I have never felt closer to her, and could weep, with gratitude, over this renewed friendship, and its new depths.
We’re far from the only people for whom the pandemic has unleashed a new willingness to share pain, and the immense comfort that comes with it.
Amid the more than 1,400 people who commented on the Duchess’ piece was one woman in her 70s, Mima, who wrote of having spent the bulk of her life feeling “shame” and that “there was a need to apologise if something actually led to tears”. But, the “unimaginable circumstances” of the pandemic – mass death and sickness, the inability to hug her grandkids, isolation, and the knowledge that “we ourselves are slipping into the inevitable, downward natural days in our lives” – inspired her to write about her struggles.
“No, we have not been OK,” wrote Mima, who said she is a nurse. “To hear, ‘Are you OK?’ in these days could represent the kindest words anyone could offer many of us.”
Many wrote kind notes, in response.
“You put into words exactly as so many of us in this age group feel,” wrote one woman, named Deb. (“It is heartening to know we’re in this together to a point,” wrote Mima, in response.)
Still, another woman, who said she had been raised by parents who’d survived the Depression and taught her that “tears and ‘negative’ emotions were not allowed”, wrote: “I don’t feel I’ve earned the right to cry, because I’m not a frontline worker dealing with sickness and suffering.”
Until I read her comment, I realised I’d been feeling that way, too.

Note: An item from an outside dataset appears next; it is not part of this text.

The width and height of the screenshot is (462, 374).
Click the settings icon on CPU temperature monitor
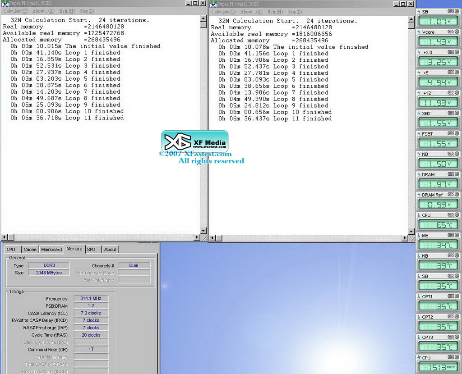[x=451, y=215]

But now I see that there’s a gift in revealing our suffering, with each other. It isn’t self-pity. And it isn’t ingratitude. It’s about making each other feel less alone. I’ve always felt that this is among the most important work we can do, while we’re here. Finally, I understand more fully, how I can do it better
Samantha Selinger-Morris is a lifestyle writer for the Sydney Morning Herald and The Age.